Appellant sued the three appellees in a negligence action. He appeals from the Faulkner County Circuit Court’s order dismissing appellees Donald Beene and the Arkansas Municipal League’s Municipal Vehicle Program (“MVP”) and the reduction of a judgment against the remaining appellee, the city of Conway, from $92,500 to $25,000. We affirm.

This case arose out of an accident that occurred when appellant’s motorcycle struck a stop sign in the city of Conway. Appellant asserted that the accident was caused by appellee Donald Beene’s negligence in the operation of a city-owned garbage truck. Appellant subsequently sued Beene and the city, who claimed to be immune from suit and suggested that appellant sue the city’s liability insurer. Appellant, believing the city’s insurer to *420be the MVP, sued Don Zimmerman, the MVP administrator.1 However, the MVP sought dismissal on the ground that it was not subject to a direct action.

The circuit judge dismissed Beene and the MVP, but he allowed the case to proceed to trial against the city of Conway. A jury awarded appellant $92,500 against the city, and judgment was entered thereon. Thirty days later, the city moved, pursuant to Ark. R. Civ. P. 60(a), to modify the judgment amount to $25,000, which it contended was its maximum liability under Arkansas’s tort immunity statutes. The trial court granted the motion and reduced the judgment accordingly. This appeal followed.

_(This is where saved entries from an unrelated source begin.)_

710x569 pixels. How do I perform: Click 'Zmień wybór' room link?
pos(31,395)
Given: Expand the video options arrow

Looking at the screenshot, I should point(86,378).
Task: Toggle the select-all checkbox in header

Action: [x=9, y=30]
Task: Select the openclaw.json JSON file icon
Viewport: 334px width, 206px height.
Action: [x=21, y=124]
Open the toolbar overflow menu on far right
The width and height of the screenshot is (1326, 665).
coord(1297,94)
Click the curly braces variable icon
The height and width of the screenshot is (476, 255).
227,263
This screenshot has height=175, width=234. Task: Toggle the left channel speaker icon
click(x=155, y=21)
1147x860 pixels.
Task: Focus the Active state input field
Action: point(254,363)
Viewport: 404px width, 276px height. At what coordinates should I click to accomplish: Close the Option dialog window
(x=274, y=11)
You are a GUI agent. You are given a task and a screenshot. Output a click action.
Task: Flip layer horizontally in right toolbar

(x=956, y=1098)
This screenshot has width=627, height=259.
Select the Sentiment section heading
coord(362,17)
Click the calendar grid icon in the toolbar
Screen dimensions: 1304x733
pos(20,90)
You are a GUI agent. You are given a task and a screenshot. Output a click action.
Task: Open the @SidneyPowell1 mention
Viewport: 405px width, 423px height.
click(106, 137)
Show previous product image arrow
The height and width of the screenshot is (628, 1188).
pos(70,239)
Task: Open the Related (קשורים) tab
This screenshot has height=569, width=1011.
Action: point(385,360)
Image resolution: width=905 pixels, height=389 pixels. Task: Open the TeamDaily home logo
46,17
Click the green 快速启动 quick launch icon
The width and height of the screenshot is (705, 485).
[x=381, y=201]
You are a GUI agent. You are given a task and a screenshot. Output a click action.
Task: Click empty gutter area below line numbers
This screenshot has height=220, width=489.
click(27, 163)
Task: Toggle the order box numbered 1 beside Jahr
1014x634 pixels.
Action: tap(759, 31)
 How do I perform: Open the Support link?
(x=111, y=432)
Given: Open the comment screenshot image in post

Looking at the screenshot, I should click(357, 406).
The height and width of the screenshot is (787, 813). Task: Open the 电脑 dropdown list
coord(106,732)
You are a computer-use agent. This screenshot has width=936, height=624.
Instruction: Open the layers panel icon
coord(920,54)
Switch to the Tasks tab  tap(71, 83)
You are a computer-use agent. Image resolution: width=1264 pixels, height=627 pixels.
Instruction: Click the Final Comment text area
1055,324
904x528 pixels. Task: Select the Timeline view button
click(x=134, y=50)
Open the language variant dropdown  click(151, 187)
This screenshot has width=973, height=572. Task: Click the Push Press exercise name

We first consider whether the trial court was correct in its use of Ark. R. Civ. P. 60(a) to reduce the judgment amount. The underlying basis for the reduction lies in our municipal tort-immunity law, which provides that municipalities and their employees who are performing official acts are immune from liability and suit in tort, except to the extent that they are covered by liability insurance. Ark. Code Ann. § 21-9-301 (Supp. 2001); Autry v. Lawrence, 286 Ark. 501, 696 S.W.2d 315 (1985). Municipalities are required to carry motor vehicle liability insurance in the minimum amounts prescribed by the Motor Vehicle Safety Responsibility Act, which, in the case of bodily injury to one person, is $25,000. See Ark. Code Ann. § 21-9-303(a) (Repl. 1996) and § 27-19-713(b)(2) (Supp. 2001). Thus, in an accident involving injury to one person, the maximum combined liability for a city and its employees is $25,000. Ark. Code Ann. § 21-9-303(b); City of Caddo Valley v. George, 340 Ark. 203, 9 S.W.3d 481 (2000). On this basis, the city asked the trial court, pursuant to Rule 60(a), to reduce the $92,500 judgment against it to $25,000.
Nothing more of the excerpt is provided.